Lakes380 is a five-year paleolimnology research programme that is collecting and analysing lake sediments and water samples, as well as conducting interviews and field visits, to enrich understanding of the environmental, social and cultural histories of about 10% of New Zealand’s 3800 lakes (greater than 1 hectare).

Lakes380 will provide information on the pre-human and post-human condition of New Zealand’s lakes, as well as providing new information how lakes have changed with shifts in climate. The research program is led jointly by the New Zealand organisations, Cawthron Institute and GNS Science.

PhD candidate Gebiaw Ayele is contributing to the Lakes380 program by helping to develop new ways of understanding historical environmental changes using hydrological and lake models, under his supervisor Professor David Hamilton, who has been involved in the Lakes380 program since its outset.

“I’m hoping to develop better predictions for the hydrological impacts of climate change using the last 2,000 years of sedimentation dynamics and climate for selected lakes, together with a chain of models that connect climate, catchment and lake dynamics.”

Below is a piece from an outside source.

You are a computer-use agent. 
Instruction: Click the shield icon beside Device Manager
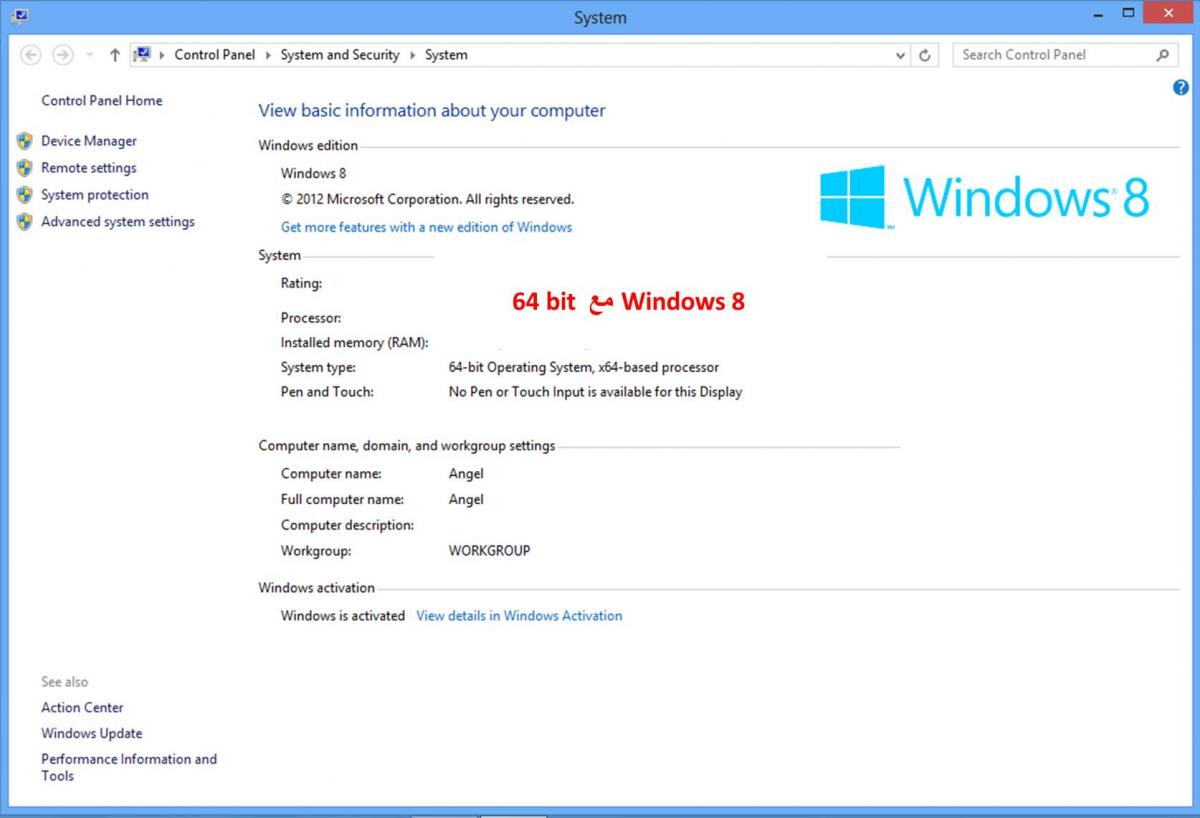[25, 141]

The sediment cores collected as part of the Lakes380 program will be used to validate the output from this chain of models. Ultimately, his PhD will: (1) assess human impacts on selected lakes associated with land cover changes (e.g., forest clearance); (2) determine whether hydrological models are suitable tools to reproduce paleolimnological records preserved in the sediment core; and (3) predict sedimentation rates over long time periods in a changing climate.